**WORK REQUIRED:**
Here are some entries; quote each one exactly.
*** Opening of RECORDS FOR THE EXERCISE ***
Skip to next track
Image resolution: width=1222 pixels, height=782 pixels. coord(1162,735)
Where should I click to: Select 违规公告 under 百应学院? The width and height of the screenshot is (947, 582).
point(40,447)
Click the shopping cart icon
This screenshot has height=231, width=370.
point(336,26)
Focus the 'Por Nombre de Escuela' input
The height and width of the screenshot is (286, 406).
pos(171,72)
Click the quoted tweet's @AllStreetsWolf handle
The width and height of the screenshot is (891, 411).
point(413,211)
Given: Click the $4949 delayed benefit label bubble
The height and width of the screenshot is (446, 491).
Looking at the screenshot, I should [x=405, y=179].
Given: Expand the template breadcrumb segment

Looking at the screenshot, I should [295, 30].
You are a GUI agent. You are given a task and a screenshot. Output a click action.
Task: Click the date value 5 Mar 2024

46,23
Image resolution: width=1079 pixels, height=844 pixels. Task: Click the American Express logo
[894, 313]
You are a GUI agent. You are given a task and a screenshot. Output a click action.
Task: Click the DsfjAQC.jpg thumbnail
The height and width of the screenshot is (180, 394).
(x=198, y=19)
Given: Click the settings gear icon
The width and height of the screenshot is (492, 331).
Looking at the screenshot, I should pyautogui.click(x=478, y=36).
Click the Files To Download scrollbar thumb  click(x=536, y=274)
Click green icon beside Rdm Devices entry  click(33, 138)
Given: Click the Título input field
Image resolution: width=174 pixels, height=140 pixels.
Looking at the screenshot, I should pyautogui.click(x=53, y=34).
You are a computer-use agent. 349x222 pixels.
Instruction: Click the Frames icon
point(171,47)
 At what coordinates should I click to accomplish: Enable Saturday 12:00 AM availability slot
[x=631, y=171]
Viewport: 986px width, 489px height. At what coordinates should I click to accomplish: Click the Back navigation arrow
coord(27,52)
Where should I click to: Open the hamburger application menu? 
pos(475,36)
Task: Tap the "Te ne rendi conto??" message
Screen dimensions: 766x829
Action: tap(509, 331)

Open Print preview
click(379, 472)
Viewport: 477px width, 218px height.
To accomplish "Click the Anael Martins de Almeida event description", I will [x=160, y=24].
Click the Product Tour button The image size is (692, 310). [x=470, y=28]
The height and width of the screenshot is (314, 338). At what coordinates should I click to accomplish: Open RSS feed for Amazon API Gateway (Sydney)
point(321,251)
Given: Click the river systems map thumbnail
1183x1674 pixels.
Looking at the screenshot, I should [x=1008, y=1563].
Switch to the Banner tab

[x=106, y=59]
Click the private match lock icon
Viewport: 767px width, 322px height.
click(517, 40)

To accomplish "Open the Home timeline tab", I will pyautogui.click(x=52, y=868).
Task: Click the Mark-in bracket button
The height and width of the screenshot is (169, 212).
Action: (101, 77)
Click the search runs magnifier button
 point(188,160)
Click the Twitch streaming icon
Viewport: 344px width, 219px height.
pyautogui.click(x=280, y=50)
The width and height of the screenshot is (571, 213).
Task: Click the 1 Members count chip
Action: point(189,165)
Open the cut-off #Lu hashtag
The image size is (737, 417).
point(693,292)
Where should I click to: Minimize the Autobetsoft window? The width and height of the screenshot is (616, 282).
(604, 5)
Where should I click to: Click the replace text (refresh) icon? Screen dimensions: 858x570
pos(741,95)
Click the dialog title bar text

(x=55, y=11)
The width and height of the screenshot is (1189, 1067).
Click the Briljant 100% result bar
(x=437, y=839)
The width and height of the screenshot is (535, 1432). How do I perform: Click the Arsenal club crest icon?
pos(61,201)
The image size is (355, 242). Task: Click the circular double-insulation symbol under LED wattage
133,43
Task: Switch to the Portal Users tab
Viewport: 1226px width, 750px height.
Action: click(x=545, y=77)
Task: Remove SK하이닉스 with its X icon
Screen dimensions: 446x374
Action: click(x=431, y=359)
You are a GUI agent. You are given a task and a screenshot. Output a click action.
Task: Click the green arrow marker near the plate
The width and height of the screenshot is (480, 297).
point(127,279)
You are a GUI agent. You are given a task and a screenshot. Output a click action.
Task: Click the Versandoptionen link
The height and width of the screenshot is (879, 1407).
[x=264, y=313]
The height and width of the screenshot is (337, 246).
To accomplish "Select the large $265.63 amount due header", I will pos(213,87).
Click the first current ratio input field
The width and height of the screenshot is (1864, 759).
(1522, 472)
*** Close of RECORDS FOR THE EXERCISE ***
**ANSWER SPACE:**
Skip to next track
Image resolution: width=1222 pixels, height=782 pixels. coord(1162,735)
Where should I click to: Select 违规公告 under 百应学院? The width and height of the screenshot is (947, 582).
point(40,447)
Click the shopping cart icon
This screenshot has height=231, width=370.
point(336,26)
Focus the 'Por Nombre de Escuela' input
The height and width of the screenshot is (286, 406).
pos(171,72)
Click the quoted tweet's @AllStreetsWolf handle
The width and height of the screenshot is (891, 411).
point(413,211)
Given: Click the $4949 delayed benefit label bubble
The height and width of the screenshot is (446, 491).
Looking at the screenshot, I should [x=405, y=179].
Given: Expand the template breadcrumb segment

Looking at the screenshot, I should [295, 30].
You are a GUI agent. You are given a task and a screenshot. Output a click action.
Task: Click the date value 5 Mar 2024

46,23
Image resolution: width=1079 pixels, height=844 pixels. Task: Click the American Express logo
[894, 313]
You are a GUI agent. You are given a task and a screenshot. Output a click action.
Task: Click the DsfjAQC.jpg thumbnail
The height and width of the screenshot is (180, 394).
(x=198, y=19)
Given: Click the settings gear icon
The width and height of the screenshot is (492, 331).
Looking at the screenshot, I should pyautogui.click(x=478, y=36).
Click the Files To Download scrollbar thumb  click(x=536, y=274)
Click green icon beside Rdm Devices entry  click(33, 138)
Given: Click the Título input field
Image resolution: width=174 pixels, height=140 pixels.
Looking at the screenshot, I should pyautogui.click(x=53, y=34).
You are a computer-use agent. 349x222 pixels.
Instruction: Click the Frames icon
point(171,47)
 At what coordinates should I click to accomplish: Enable Saturday 12:00 AM availability slot
[x=631, y=171]
Viewport: 986px width, 489px height. At what coordinates should I click to accomplish: Click the Back navigation arrow
coord(27,52)
Where should I click to: Open the hamburger application menu? 
pos(475,36)
Task: Tap the "Te ne rendi conto??" message
Screen dimensions: 766x829
Action: tap(509, 331)

Open Print preview
click(379, 472)
Viewport: 477px width, 218px height.
To accomplish "Click the Anael Martins de Almeida event description", I will [x=160, y=24].
Click the Product Tour button The image size is (692, 310). [x=470, y=28]
The height and width of the screenshot is (314, 338). At what coordinates should I click to accomplish: Open RSS feed for Amazon API Gateway (Sydney)
point(321,251)
Given: Click the river systems map thumbnail
1183x1674 pixels.
Looking at the screenshot, I should [x=1008, y=1563].
Switch to the Banner tab

[x=106, y=59]
Click the private match lock icon
Viewport: 767px width, 322px height.
click(517, 40)

To accomplish "Open the Home timeline tab", I will pyautogui.click(x=52, y=868).
Task: Click the Mark-in bracket button
The height and width of the screenshot is (169, 212).
Action: (101, 77)
Click the search runs magnifier button
 point(188,160)
Click the Twitch streaming icon
Viewport: 344px width, 219px height.
pyautogui.click(x=280, y=50)
The width and height of the screenshot is (571, 213).
Task: Click the 1 Members count chip
Action: point(189,165)
Open the cut-off #Lu hashtag
The image size is (737, 417).
point(693,292)
Where should I click to: Minimize the Autobetsoft window? The width and height of the screenshot is (616, 282).
(604, 5)
Where should I click to: Click the replace text (refresh) icon? Screen dimensions: 858x570
pos(741,95)
Click the dialog title bar text

(x=55, y=11)
The width and height of the screenshot is (1189, 1067).
Click the Briljant 100% result bar
(x=437, y=839)
The width and height of the screenshot is (535, 1432). How do I perform: Click the Arsenal club crest icon?
pos(61,201)
The image size is (355, 242). Task: Click the circular double-insulation symbol under LED wattage
133,43
Task: Switch to the Portal Users tab
Viewport: 1226px width, 750px height.
Action: click(x=545, y=77)
Task: Remove SK하이닉스 with its X icon
Screen dimensions: 446x374
Action: click(x=431, y=359)
You are a GUI agent. You are given a task and a screenshot. Output a click action.
Task: Click the green arrow marker near the plate
The width and height of the screenshot is (480, 297).
point(127,279)
You are a GUI agent. You are given a task and a screenshot. Output a click action.
Task: Click the Versandoptionen link
The height and width of the screenshot is (879, 1407).
[x=264, y=313]
The height and width of the screenshot is (337, 246).
To accomplish "Select the large $265.63 amount due header", I will pos(213,87).
Click the first current ratio input field
The width and height of the screenshot is (1864, 759).
(1522, 472)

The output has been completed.